Ultimately, though, McDermott and her narrator have more elemental concerns, expressed by the much older Marie lying in a hospital bed after an operation with both eyes bandaged, calling out into the darkness: “‘Hello,’ I said finally, weakly enough, feeling foolish to be speaking to an empty room in the middle of the night, or a good hour or two before they brought in breakfast, but adding, nevertheless, ‘Is anyone here?’ Giving in to foolishness in order to not be overtaken by fear.”
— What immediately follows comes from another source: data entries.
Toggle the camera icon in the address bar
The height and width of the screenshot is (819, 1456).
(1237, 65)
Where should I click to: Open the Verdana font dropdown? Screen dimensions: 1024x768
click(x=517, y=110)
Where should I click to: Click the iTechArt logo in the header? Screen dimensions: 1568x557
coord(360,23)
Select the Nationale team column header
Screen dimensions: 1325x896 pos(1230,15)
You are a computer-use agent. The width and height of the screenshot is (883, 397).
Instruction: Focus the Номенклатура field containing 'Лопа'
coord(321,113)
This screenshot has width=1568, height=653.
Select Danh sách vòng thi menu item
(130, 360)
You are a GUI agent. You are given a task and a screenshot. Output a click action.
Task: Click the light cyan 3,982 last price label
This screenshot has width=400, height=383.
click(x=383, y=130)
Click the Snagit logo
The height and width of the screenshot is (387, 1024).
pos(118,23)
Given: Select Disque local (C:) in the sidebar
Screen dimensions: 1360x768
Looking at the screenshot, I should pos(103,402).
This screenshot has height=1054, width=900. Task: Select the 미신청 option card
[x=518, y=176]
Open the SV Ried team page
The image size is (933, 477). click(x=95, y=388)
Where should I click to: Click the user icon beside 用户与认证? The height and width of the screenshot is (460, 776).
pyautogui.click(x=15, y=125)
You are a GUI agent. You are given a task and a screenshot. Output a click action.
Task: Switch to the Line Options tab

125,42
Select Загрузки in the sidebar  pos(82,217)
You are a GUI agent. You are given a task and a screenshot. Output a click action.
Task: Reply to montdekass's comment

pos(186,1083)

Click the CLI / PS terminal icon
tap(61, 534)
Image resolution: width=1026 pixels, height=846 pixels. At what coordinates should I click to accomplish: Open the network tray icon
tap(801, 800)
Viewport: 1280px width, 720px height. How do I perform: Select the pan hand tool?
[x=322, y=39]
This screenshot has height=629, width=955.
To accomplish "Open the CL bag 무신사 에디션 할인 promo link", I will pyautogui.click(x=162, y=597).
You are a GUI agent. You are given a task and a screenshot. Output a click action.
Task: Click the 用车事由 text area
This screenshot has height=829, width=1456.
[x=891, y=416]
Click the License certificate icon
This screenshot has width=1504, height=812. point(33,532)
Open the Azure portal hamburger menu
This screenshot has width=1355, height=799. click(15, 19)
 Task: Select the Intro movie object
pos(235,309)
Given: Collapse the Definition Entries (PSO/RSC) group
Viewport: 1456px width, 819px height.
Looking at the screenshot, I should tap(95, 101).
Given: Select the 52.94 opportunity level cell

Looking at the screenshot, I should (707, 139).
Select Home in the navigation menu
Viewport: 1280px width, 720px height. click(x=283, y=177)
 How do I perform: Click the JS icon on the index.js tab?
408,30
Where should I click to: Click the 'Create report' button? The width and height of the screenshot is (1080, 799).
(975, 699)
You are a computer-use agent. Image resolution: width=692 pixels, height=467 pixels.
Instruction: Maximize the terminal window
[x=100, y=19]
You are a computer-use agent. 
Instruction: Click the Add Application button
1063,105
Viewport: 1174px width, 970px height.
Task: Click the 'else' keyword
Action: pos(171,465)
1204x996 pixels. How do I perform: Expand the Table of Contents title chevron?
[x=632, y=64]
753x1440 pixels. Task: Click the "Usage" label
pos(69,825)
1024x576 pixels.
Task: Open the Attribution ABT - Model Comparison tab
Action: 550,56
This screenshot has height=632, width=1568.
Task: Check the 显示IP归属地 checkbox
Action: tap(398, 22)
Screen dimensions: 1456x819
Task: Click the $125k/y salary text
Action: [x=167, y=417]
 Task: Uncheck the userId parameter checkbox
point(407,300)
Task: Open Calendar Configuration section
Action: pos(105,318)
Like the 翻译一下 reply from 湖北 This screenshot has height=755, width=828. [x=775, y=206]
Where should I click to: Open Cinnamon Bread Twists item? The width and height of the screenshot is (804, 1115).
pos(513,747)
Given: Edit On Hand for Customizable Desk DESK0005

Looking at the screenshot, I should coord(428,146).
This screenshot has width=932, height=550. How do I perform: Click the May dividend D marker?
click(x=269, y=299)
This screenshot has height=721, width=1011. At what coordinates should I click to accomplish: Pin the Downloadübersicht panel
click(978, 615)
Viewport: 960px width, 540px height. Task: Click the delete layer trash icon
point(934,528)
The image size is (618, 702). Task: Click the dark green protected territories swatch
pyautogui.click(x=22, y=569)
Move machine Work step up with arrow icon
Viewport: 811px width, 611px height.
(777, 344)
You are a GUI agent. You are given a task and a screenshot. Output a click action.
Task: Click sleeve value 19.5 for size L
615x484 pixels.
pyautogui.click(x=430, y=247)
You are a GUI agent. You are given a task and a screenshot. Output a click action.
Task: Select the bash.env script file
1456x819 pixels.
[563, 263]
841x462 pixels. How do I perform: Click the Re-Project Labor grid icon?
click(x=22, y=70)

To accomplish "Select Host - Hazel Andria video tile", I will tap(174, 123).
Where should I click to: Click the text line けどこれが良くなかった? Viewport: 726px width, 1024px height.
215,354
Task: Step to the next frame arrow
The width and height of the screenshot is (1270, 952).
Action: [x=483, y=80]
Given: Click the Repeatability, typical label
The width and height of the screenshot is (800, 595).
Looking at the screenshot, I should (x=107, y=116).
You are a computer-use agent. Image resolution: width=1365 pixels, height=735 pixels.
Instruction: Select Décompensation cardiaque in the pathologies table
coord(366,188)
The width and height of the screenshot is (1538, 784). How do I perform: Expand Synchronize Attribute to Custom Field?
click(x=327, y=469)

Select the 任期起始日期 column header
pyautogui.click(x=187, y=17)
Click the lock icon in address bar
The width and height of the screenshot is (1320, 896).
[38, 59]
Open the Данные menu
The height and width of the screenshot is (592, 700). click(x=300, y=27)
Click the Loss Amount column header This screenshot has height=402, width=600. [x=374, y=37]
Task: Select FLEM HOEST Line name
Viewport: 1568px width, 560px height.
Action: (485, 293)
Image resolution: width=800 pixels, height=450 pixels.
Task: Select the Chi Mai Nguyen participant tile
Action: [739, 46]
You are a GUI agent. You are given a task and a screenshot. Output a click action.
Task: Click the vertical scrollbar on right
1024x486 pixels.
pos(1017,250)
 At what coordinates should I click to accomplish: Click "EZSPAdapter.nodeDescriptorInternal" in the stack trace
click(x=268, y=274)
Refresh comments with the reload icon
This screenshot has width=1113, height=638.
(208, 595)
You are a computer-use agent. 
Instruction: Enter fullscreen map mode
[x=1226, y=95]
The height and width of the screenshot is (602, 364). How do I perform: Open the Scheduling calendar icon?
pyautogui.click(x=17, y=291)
Though steeped in sorrow and death, fear and foolishness, remarkably, this is not a sad story. For in among so many family losses and all the many more dead she encounters at the funeral home, Marie experiences, if not of Instant Uplift, something resembling grace, the old-fashioned kind.

It would be futile attempt to summarize those sacramental moments, depicted by McDermott with severe kindness, exactitude and humor (without a whiff of pious self-importance), as when Marie meets the man who becomes the “someone” of the title or, through him, comes to a new understanding about her brother’s failure as a priest. Only within the context of the novel itself, dwelling within the charged grandeur evoked by McDermott’s prose, can we experience them as meaningful.

Flannery O’Connor bemoaned how seldom an author and character went out “to explore a world in which the sacred is reflected.” McDermott and her holy fool, Marie, have done just that in this masterful novel.